Work task |
In the text on music presentation modes, which presentation mode reached the lowest value for hearing transparency?

Text shown |
============================================================

All of the subscales reached the significance level, so post-hoc tests with Bonferroni-Holm correction were used to find the relevant differences. For vitality, the post-hoc tests show a difference between “loudspeaker” and “TV screen with documentary video” (p < 0.001) as well as between “TV screen with documentary video” and “live” (p < 0.001), but no difference between “loudspeaker” and “live” (p = 0.714). This indicates an influence of picture dramaturgy on the vitality rating.
For hearing transparency, the presentation mode “live” reached the lowest value; hearing transparency was also significant between “live” and “loudspeaker” (p = 0.035) and “live” and “TV screen with documentary video” (p = 0.035), but not between the two medial presentations (p = 0.647). It is quite astonishing that a live presentation impairs instrumental localization and sound transparency and that sight does not make a difference.
The subscales naturalness, fit of sound and picture, emotional stimulation and immersion all reached the lowest values for the stimuli in the “loudspeaker”-presentation mode. They reached significant (or at least almost significant) values between “loudspeaker” and “TV screen with documentary video” (pnaturalness = 0.052, pfit of sound and picture < 0.001, pemotional stimulation < 0.001 and pimmersion < 0.001) and between “loudspeaker” and “live” (pnaturalness = 0.013, pfit of sound and picture < 0.001, pemotional stimulation < 0.001 and pimmersion < 0.001), but not between “TV screen with documentary video” and “live”—which is interesting as it indicates that a presentation’s being live or medial is less relevant than if it involves an visual performance of the musicians or not.
4 Discussion
Our two studies applied stimuli that comprised not real, but rather simulated performances in various live and medially presented listening situations. This was necessary to ensure that all stimuli were based on the same sound recordings of the two pieces of music and the same video footage. Only in this way could differences in perception, experience and aesthetic judgment be attributed solely to various presentation modes. In Study 1, we captured all dimensions relevant for assessing differences of these different presentation modes. A qualitative survey was therefore conducted and evaluated using a mixed-methods approach. In Study 2, the dimensions of perception, experience and aesthetic judgment were evaluated using a different sample, but including a selection of previously used stimuli. All items were examined by means of an item analysis, descriptive statistics and analyses of variance with regard to their understandability and their power to distinguish between different stimuli. If discrepancies occurred, these too were analyzed, and the items in question were either revised or eliminated. For the sample, prior musical experience had very little influence on the ratings. This is a desirable result as the aim of this study was to create a questionnaire that could be used independently of deeper understanding of the subject matter. If the fit was sufficient, the items were summarized in thematic scales. Items that could not be assigned to a scale were checked for their relevance and either eliminated or retained as single items. In only a few cases did the formulations have to be adjusted afterwards when it seemed meaningful to create a more specific item. In total, only a small number of items had to be eliminated or changed. This is a satisfactory result as it confirms the results of the first study.

============================================================

Source material |

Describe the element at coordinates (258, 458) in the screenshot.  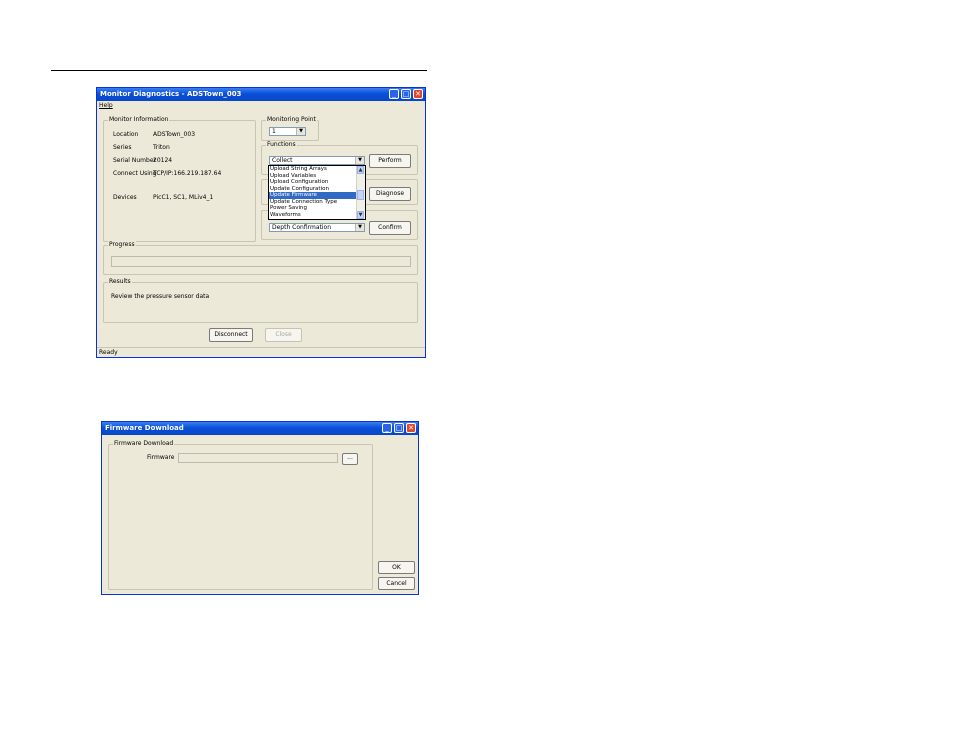
I see `firmware-path-input` at that location.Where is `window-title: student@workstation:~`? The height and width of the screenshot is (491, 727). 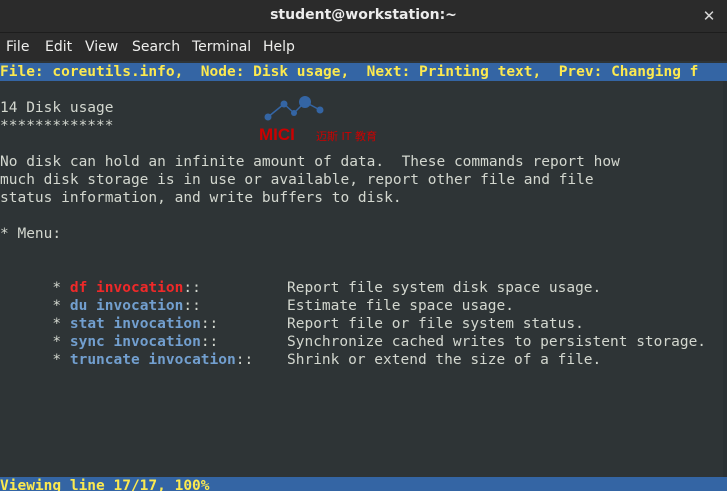 window-title: student@workstation:~ is located at coordinates (364, 15).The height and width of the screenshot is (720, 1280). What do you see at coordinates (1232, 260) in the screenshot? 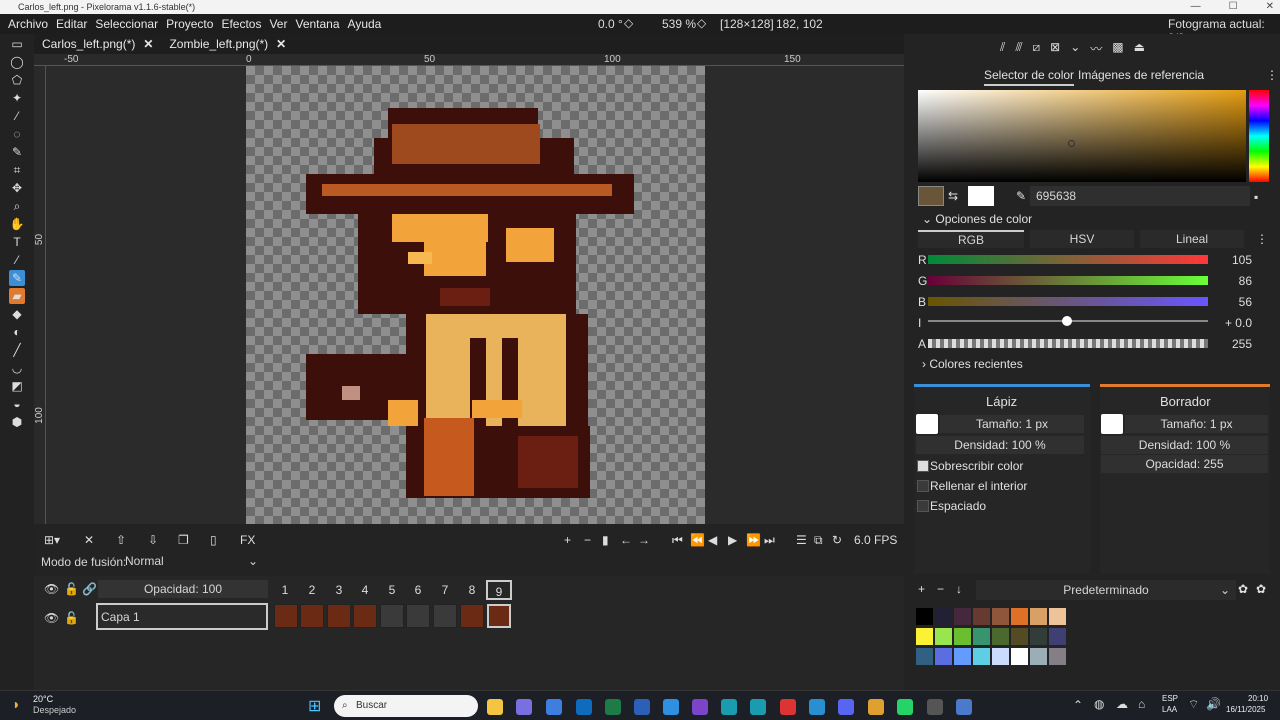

============================================================

Task result |
The "live" presentation mode reached the lowest value for hearing transparency.